Happy? I am exaggerating, of course. Let’s say, I was in a good mood. We were having a good time and we were amusing. We were living in the very midst of a farce. The cabarets, the humorists and caricaturists set the tone: those who did not join the laughter were laughable.

Germany in defeat gave the impression that on its soil everything was permissible except taking oneself seriously. Idols were smashed, clergymen defrocked, the sacred was ridiculed and, to get a laugh, laughter was sanctified.

My friends considered themselves Communists, some more so, some less—or at least fellow travelers. They admitted me into their circle, thanks to Bernard Hauptmann, the internationally famous essayist and specialist in medieval poetry, to whom my mentor Ephraim had written of my impending arrival. Where had they met? Had they friends or memories in common? Unlikely, unthinkable. Ephraim in his kaftan and Hauptmann with his foulard were so different. Still, the scholar received me as a friend.

“Oh, so you’re the one dear Ephraim has sent us from Liyanov? Welcome! Berlin needs you.”

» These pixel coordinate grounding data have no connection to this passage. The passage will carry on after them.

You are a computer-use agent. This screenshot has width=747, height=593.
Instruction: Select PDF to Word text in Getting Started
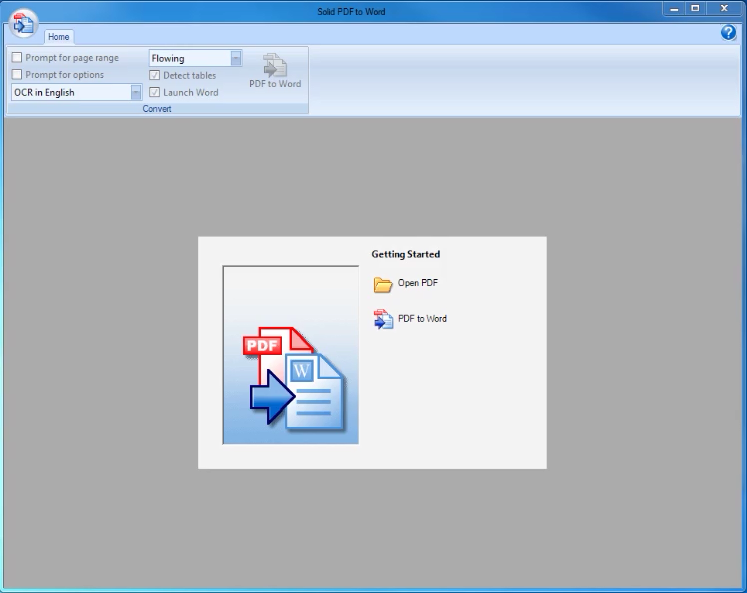click(422, 319)
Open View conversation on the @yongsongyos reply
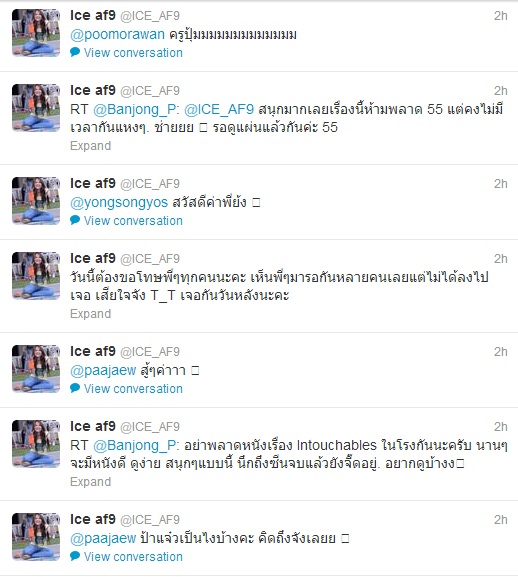 pyautogui.click(x=133, y=221)
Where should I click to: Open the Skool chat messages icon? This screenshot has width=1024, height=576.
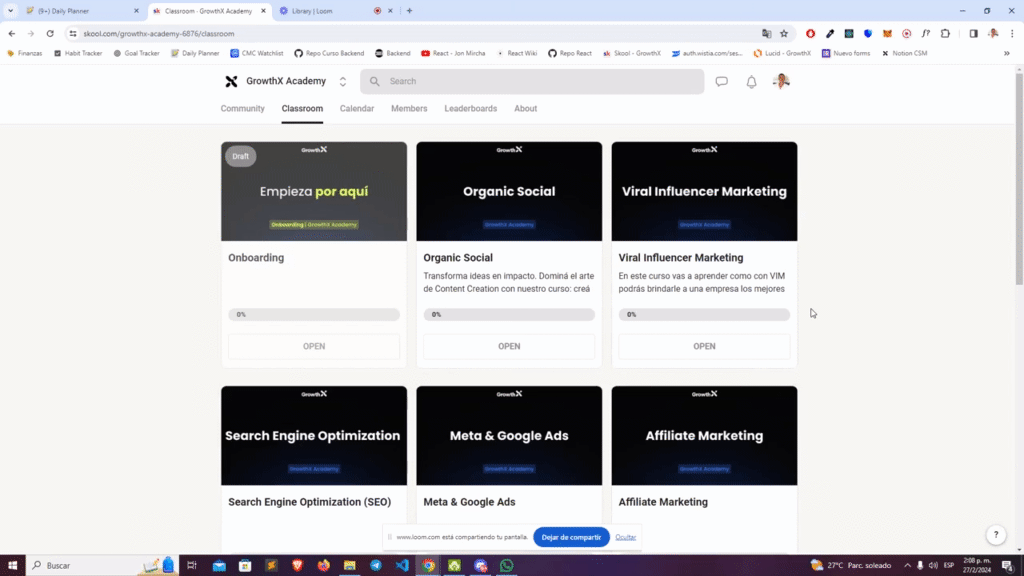point(721,81)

Was he making fun of me? He took my suitcase and carried it into what was to be my room. “Come,” he said, “A cup of bad coffee will do you good. A little sandwich too, I imagine.”

We had coffee in the living room. Hauptmann, elegantly dressed as if for the opera, inspected me from head to foot. “Your sidecurls,” he said a moment later, “I see them, or rather I see their traces. You were right to cut them off.”

I blushed. In Bucharest, before boarding the train, I had gone to a barber near the station: “What kind of cut would you like?” “Well, uh, modern, very modern.” A few snips of his scissors and I no longer looked like a Jew, that is, a religious Jew. I knew my father wasn’t going to see me, and still I felt guilty—I was betraying him. But I had no choice, Father; after all, I couldn’t get off the train in Berlin sporting beard and sidecurls, kaftan and black fur hat. I was not exiling myself to advocate Jewish orthodoxy or deepen my studies of Rabbi Shimeon Bar Yohai.

“Is it that obvious?” I asked, embarrassed.

“Oh, no! Your sidecurls aren’t visible, it’s just that I see them anyhow. Forget it, my dear traveler from Liyanov. We’ll soon see which gets the upper hand with you—Berlin or Liyanov.”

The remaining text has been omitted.